→ Activity
From the entries below, transcribe exactly the lines between the line holding "Task: Open help" and the line holding "Task: Click the blue plus floating button", inclusive; skip all other lines.

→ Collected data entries
□ □ □ □

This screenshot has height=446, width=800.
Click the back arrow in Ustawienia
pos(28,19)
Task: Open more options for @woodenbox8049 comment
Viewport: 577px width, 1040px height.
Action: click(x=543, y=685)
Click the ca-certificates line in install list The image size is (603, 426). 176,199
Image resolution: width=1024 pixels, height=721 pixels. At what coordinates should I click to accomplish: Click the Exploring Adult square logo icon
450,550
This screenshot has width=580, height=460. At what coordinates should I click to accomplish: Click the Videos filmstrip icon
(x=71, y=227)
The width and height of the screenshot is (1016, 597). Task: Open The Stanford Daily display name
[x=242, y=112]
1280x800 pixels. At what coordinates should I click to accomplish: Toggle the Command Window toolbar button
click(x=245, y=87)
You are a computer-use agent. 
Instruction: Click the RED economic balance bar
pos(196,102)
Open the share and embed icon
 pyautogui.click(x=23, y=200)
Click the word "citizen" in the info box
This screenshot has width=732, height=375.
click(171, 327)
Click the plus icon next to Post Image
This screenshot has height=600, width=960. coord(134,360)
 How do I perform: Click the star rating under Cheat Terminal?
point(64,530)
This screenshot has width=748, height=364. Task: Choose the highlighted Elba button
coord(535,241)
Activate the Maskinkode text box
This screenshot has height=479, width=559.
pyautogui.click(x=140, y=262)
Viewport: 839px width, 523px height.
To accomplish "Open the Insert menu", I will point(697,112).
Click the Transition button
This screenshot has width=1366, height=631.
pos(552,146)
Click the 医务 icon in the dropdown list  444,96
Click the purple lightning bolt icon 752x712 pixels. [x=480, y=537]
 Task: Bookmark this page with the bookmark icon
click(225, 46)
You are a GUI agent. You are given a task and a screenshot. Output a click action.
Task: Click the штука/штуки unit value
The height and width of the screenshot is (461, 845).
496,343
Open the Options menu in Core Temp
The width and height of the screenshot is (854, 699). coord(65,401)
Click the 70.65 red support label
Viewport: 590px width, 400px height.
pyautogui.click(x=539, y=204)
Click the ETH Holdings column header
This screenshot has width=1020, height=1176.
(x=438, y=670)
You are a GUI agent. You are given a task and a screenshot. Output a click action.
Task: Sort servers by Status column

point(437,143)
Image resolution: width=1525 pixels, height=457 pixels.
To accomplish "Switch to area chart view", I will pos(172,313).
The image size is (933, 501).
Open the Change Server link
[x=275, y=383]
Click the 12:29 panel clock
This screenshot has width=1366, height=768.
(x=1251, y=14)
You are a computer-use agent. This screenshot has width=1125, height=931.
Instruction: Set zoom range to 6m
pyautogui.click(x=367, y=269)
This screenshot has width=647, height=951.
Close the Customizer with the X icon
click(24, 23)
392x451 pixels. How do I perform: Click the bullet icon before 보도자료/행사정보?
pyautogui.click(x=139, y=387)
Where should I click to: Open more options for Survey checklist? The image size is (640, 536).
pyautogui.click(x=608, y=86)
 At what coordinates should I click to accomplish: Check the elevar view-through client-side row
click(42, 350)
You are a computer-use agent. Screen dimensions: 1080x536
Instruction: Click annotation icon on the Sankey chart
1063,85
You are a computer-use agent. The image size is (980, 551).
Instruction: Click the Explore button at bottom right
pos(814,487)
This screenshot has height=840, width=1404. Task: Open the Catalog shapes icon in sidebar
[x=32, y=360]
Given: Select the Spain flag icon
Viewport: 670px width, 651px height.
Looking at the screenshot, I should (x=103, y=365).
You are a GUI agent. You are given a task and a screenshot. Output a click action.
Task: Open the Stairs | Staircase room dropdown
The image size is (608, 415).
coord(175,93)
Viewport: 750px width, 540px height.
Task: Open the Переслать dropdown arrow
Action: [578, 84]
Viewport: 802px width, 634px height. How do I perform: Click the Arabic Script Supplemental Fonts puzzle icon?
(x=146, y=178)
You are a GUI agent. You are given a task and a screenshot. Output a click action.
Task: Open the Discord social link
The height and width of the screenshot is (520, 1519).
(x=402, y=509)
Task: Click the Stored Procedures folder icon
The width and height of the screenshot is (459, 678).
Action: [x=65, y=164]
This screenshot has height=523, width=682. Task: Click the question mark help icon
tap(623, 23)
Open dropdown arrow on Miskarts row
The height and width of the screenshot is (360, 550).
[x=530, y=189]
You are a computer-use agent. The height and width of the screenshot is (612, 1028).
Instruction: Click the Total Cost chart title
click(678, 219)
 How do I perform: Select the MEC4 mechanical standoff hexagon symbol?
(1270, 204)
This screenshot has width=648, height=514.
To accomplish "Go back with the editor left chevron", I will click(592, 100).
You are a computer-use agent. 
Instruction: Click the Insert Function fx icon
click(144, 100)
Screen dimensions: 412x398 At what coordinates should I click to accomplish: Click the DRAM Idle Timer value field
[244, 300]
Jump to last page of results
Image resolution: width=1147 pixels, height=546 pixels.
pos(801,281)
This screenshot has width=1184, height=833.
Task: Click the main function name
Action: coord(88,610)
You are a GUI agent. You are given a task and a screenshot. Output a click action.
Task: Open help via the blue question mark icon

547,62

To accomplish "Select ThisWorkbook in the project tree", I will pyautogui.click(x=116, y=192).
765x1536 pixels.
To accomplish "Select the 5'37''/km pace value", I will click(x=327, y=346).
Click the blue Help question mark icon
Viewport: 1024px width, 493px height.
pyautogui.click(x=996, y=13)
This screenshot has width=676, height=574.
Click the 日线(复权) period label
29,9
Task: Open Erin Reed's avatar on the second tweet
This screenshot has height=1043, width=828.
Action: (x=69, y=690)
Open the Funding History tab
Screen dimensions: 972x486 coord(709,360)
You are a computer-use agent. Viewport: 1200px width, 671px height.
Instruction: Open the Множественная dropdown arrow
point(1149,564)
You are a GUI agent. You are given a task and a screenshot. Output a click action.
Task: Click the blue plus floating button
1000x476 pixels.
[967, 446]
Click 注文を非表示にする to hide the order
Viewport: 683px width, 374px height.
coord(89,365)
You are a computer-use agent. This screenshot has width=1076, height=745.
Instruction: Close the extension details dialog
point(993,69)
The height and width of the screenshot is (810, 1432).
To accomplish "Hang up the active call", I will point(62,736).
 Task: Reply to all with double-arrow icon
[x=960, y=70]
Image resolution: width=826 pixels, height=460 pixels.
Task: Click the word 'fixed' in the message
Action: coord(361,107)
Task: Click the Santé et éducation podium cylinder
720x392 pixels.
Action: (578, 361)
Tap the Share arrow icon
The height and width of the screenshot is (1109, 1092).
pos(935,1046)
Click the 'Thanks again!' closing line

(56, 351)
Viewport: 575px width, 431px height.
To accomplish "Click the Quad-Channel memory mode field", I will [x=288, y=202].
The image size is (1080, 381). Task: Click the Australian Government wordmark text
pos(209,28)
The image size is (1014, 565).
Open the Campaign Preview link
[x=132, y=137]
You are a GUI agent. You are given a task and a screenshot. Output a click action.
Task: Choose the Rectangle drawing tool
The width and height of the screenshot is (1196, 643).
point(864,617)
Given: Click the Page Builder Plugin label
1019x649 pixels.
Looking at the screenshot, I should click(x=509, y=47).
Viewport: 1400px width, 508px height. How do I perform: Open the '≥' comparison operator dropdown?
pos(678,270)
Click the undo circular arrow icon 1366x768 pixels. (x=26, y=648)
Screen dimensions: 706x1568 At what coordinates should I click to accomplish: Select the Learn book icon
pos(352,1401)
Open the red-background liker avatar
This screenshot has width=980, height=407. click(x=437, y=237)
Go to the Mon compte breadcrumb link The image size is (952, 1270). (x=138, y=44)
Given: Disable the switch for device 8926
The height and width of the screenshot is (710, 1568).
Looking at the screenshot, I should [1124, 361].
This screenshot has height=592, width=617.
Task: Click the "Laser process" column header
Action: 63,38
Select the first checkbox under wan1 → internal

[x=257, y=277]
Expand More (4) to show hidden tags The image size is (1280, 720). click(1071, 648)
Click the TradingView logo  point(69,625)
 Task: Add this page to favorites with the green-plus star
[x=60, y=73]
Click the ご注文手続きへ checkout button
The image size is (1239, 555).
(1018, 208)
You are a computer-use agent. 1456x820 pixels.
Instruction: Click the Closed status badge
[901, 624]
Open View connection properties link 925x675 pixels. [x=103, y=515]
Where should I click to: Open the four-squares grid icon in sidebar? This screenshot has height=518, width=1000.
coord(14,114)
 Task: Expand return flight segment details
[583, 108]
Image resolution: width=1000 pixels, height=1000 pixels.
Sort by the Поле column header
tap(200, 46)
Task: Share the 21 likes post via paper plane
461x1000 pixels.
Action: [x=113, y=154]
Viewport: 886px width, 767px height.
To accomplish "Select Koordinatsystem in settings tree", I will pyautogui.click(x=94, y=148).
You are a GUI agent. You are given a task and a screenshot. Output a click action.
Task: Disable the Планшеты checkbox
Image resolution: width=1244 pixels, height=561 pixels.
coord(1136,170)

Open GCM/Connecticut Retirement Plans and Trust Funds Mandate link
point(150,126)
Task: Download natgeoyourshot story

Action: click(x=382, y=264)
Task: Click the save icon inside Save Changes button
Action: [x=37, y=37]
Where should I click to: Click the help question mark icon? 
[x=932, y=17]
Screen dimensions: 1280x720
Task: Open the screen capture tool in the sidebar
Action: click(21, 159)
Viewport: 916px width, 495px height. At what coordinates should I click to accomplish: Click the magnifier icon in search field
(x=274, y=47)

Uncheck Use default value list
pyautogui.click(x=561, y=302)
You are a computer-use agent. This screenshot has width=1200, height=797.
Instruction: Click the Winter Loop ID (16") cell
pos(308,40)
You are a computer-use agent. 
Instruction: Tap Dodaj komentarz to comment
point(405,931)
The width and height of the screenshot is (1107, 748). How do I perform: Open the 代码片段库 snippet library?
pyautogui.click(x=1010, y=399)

□ □ □ □

→ Output of the exercise
Task: Open help via the blue question mark icon

547,62

To accomplish "Select ThisWorkbook in the project tree", I will pyautogui.click(x=116, y=192).
765x1536 pixels.
To accomplish "Select the 5'37''/km pace value", I will click(x=327, y=346).
Click the blue Help question mark icon
Viewport: 1024px width, 493px height.
pyautogui.click(x=996, y=13)
This screenshot has width=676, height=574.
Click the 日线(复权) period label
29,9
Task: Open Erin Reed's avatar on the second tweet
This screenshot has height=1043, width=828.
Action: (x=69, y=690)
Open the Funding History tab
Screen dimensions: 972x486 coord(709,360)
You are a computer-use agent. Viewport: 1200px width, 671px height.
Instruction: Open the Множественная dropdown arrow
point(1149,564)
You are a GUI agent. You are given a task and a screenshot. Output a click action.
Task: Click the blue plus floating button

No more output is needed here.